Jacopo Pontormo's Deposition from the Cross, completed in 1528 and permanently installed in the Capponi Chapel at Santa Felicita in Florence, is the supreme achievement of Italian Mannerist sacred painting and one of the most radical religious images in the history of Western art. The painting depicts the body of Christ being lowered from the cross - or perhaps already lowered and being carried toward the tomb - in a composition of swirling figures dressed in colors of impossible acid brightness: pinks, lime greens, pale blues, lavenders, and orange-reds that no earlier Italian painter had dared to use for a sacred narrative.
The most immediately striking fact about the painting is what it omits. There is no cross visible. There is no ground beneath the figures. There is no landscape, no sky, no architectural setting. The figures float in an indefinite space, their feet finding no purchase on any surface, their bodies arranged not by gravity but by the logic of grief. This anti-naturalism is not incompetence but a precisely calculated theological statement: the Deposition of Christ is an event outside ordinary space and time, a moment of cosmic rupture that cannot be adequately contained by the normal conventions of pictorial reality.

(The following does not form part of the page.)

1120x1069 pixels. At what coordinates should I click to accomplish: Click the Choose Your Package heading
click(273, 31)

The figures themselves are attenuated - their limbs slightly elongated, their proportions pulled just beyond naturalistic norms - in the Mannerist fashion that Pontormo developed from the later work of Michelangelo and Raphael and pushed further than either. The body of Christ is chalk-white, a dead weight carried by a figure in brilliant pink whose expression combines effort with something that might be reverence or terror. Around them, other figures - traditionally identified as the Virgin, St. John, Mary Magdalene, and other holy women - press close in an implosive group that has no clear spatial depth. The whole composition turns on itself like a wheel of grief.
Biblically, the painting draws on John 19:38-40 (Joseph of Arimathea and Nicodemus taking the body from the cross and preparing it for burial with linen and spices) and Luke 23:53 (the body wrapped and laid in a tomb 'cut in the rock'). But Pontormo's theological imagination extends beyond narrative illustration. The image functions as a visual equivalent of the Pietà tradition - the contemplation of Christ's dead body as an object of compassion and devotion - and invites the viewer into the grief of the figures rather than observing it from outside.

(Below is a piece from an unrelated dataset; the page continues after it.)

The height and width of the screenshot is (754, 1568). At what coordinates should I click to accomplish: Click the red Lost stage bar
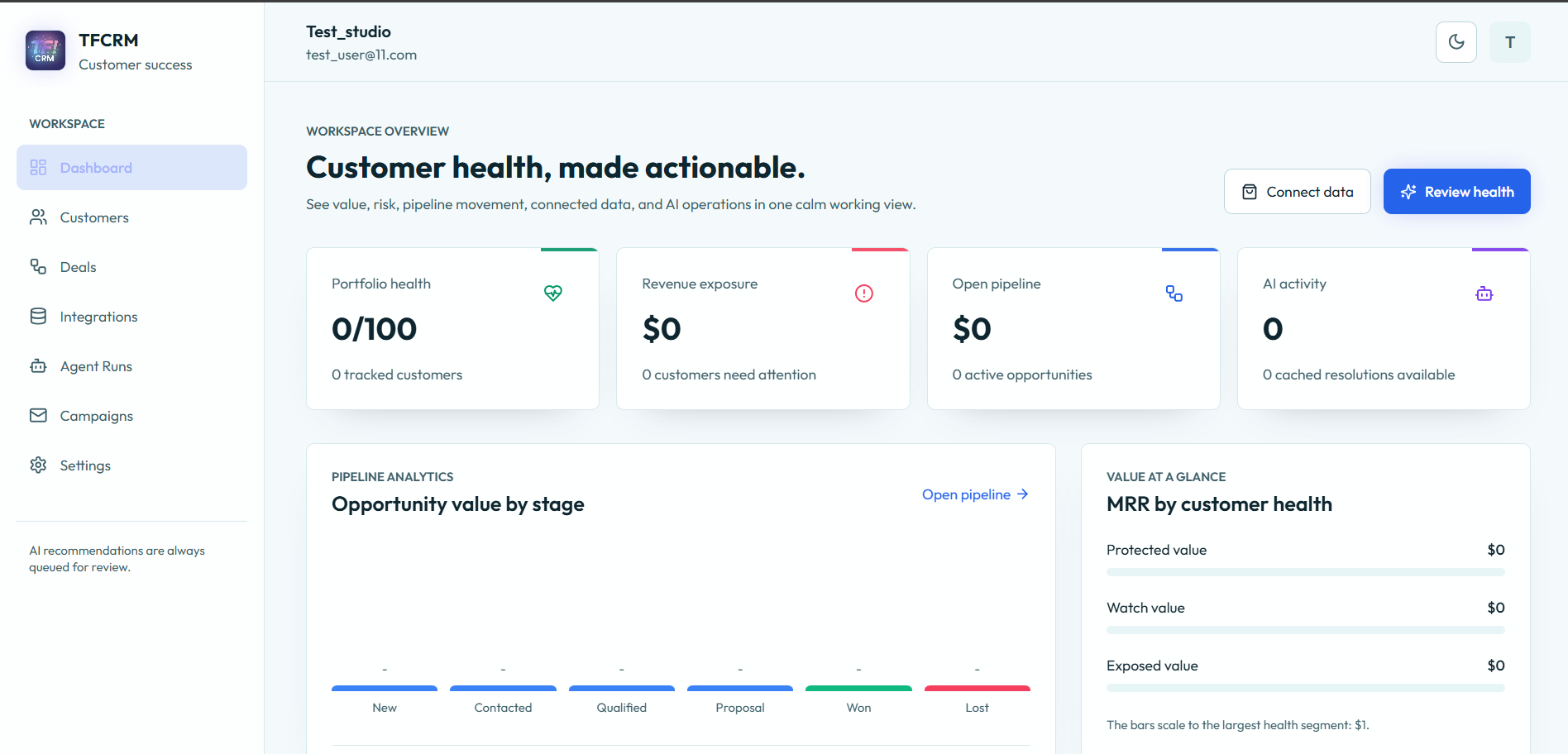tap(977, 688)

The commission came from Lodovico Capponi, a Florentine nobleman, for the family chapel that Brunelleschi had designed. Pontormo spent approximately ten years on the project, working behind a screen of secrecy that frustrated and intrigued Florentine artistic society. He was deeply influenced by Northern European prints - particularly Albrecht Dürer's Passion series and Lucas van Leyden - and the acid colors of the final work reflect the influence of Northern palette intensity on an Italian painter who had absorbed the lessons of the Roman High Renaissance.
The painting's emotional intensity has no precedent in Italian art and no real equivalent until the twentieth century. The colors that look shocking in reproduction are, in the dim light of the Capponi Chapel, luminous rather than garish - they function like stained glass, generating their own light rather than reflecting natural light, creating a vision that is simultaneously intimate and transcendent. The art historian Frederick Hartt described seeing the painting in the chapel as one of the most overwhelming aesthetic experiences available in Florence.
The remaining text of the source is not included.